Uno de esos momentos que parecen escritos por la mano de un demonio literario, teniendo en cuenta las polémicas estéticas y ambientalistas que había provocado el Cristo de las Sierras, ocurrió en el instante menos pensado. Duró nueve minutos y produjo un lapso de estupor existencial, cuando la imponencia del monumento fue recibida por un chubasco, el cielo fúnebre, un rayo y minutos después… ¡el arco iris!.

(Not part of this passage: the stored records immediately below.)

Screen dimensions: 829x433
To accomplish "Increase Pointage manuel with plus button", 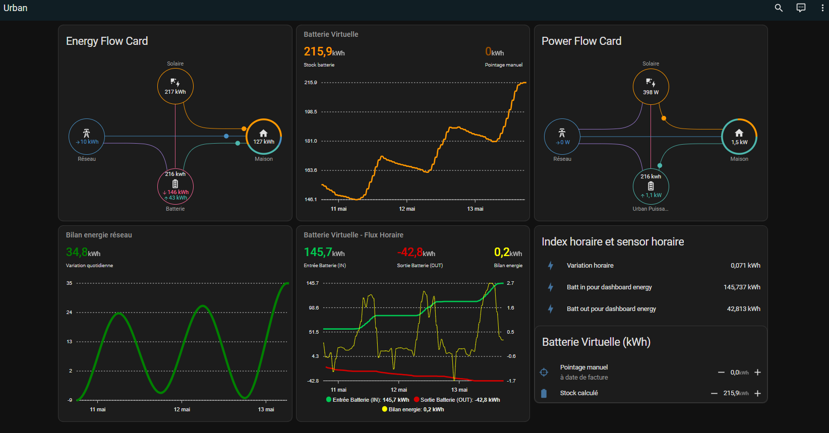I will [x=757, y=373].
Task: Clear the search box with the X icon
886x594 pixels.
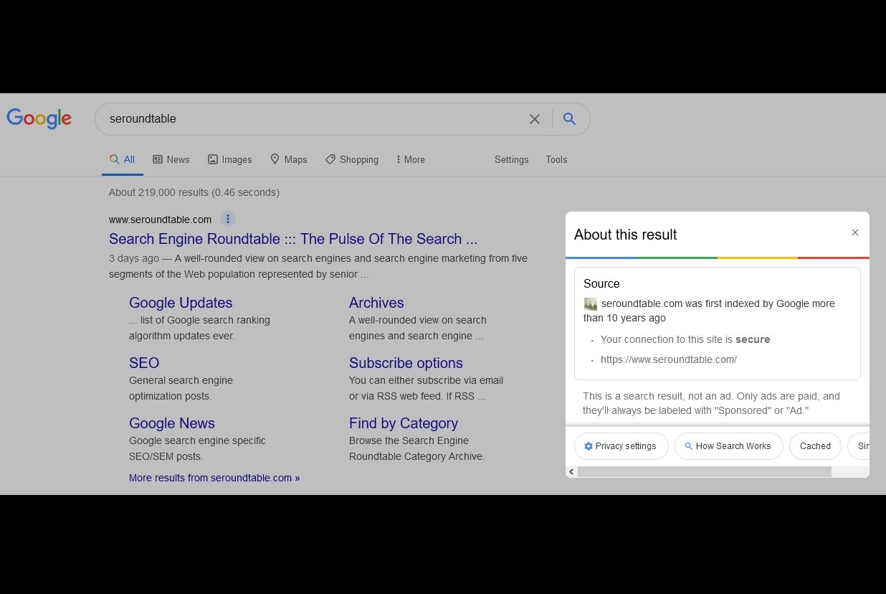Action: point(535,119)
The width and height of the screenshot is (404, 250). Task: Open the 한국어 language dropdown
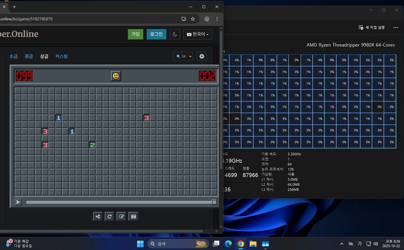pyautogui.click(x=198, y=34)
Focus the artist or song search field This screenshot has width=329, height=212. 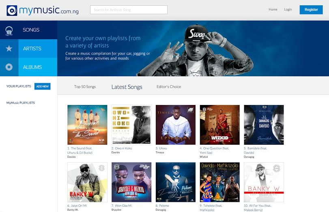click(x=128, y=10)
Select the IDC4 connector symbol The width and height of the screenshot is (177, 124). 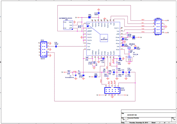click(x=44, y=49)
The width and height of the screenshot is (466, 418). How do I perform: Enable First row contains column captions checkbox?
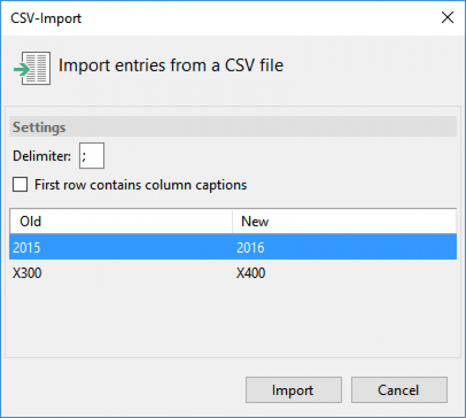click(x=21, y=185)
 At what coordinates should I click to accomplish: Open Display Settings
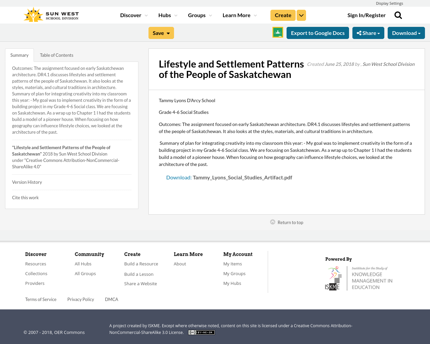[389, 3]
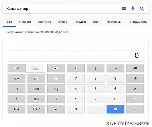The width and height of the screenshot is (152, 127).
Task: Open Инструменты search tools
Action: click(138, 22)
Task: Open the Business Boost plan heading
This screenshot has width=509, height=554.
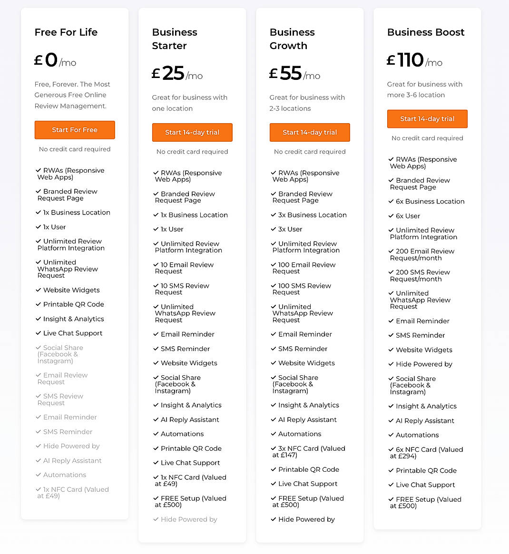Action: (426, 32)
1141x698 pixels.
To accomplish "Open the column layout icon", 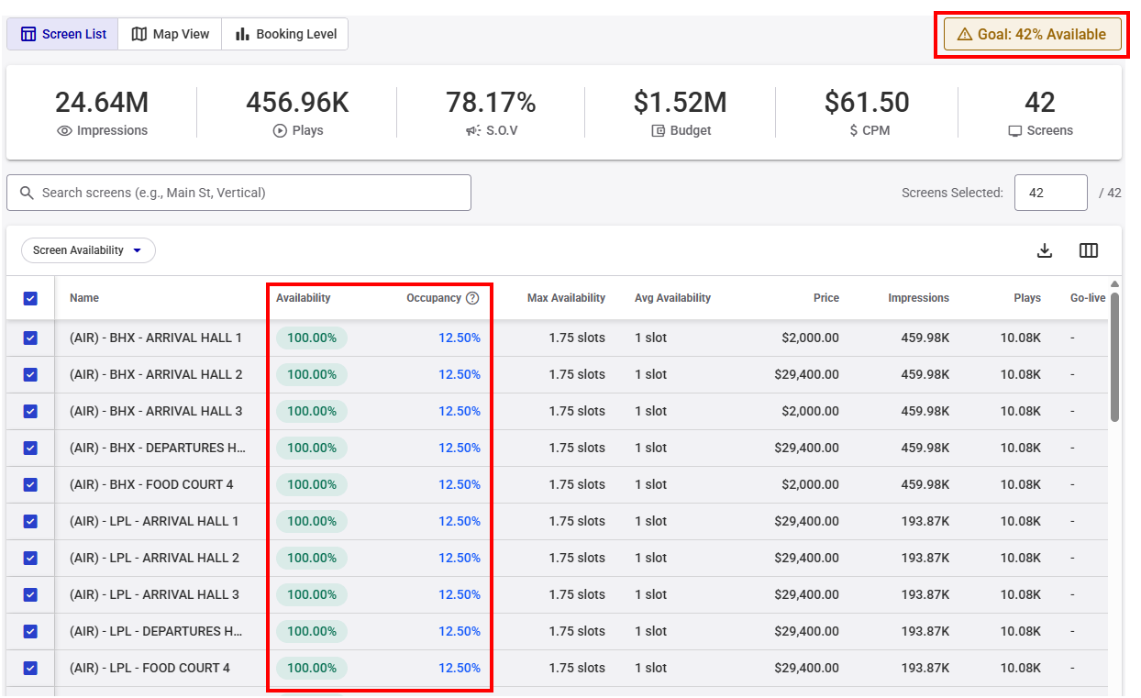I will point(1089,250).
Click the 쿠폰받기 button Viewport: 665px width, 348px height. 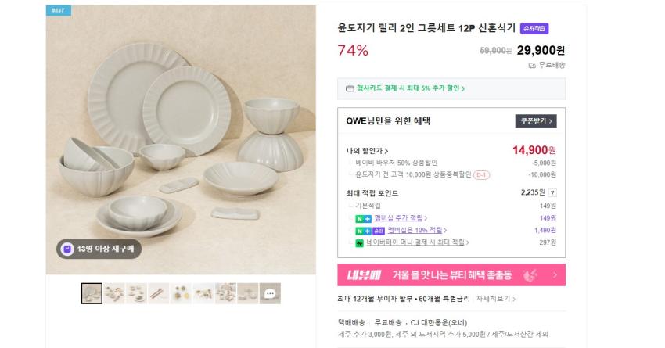click(536, 121)
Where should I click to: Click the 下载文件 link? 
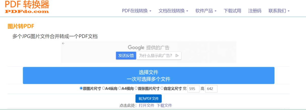[164, 105]
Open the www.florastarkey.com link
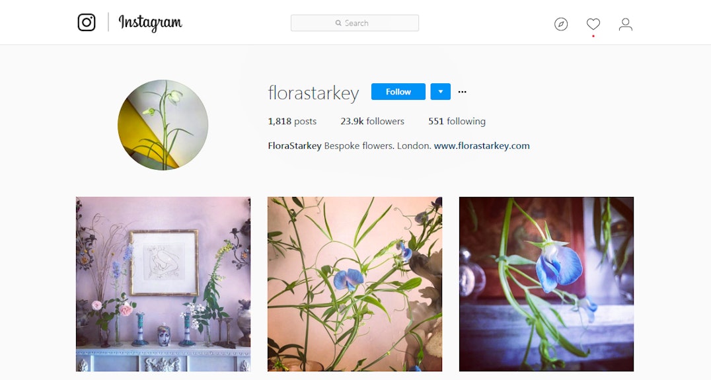The width and height of the screenshot is (711, 380). coord(482,146)
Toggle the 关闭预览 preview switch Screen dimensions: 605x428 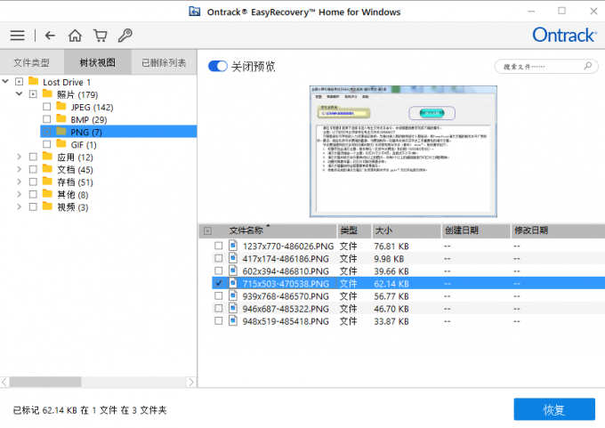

El día había llegado tal como Miguel Lunghi lo había pedido: con una tarde de primavera. Un sol tibio, un cielo celeste con algunas nubes blancas meciendo su parsimonia. Un día casi perfecto. La hora había entrado en la cuenta regresiva. La multitud al pie de la Villa Don Bosco miraba a la distancia. ¿Qué veía? Veía la silueta de la escultura cubierta por un enorme manto blanco. La locutora en el escenario de abajo escuchaba como otra locutora en la cumbre del cerro anunciaba el momento más esperado. El que habría de llegar tras la bendición de rigor del sacerdote Raúl Troncoso. Cuando el brazo de una grúa comenzó a descubrir, con ostensible lentitud, el manto del Cristo de hierro fundido.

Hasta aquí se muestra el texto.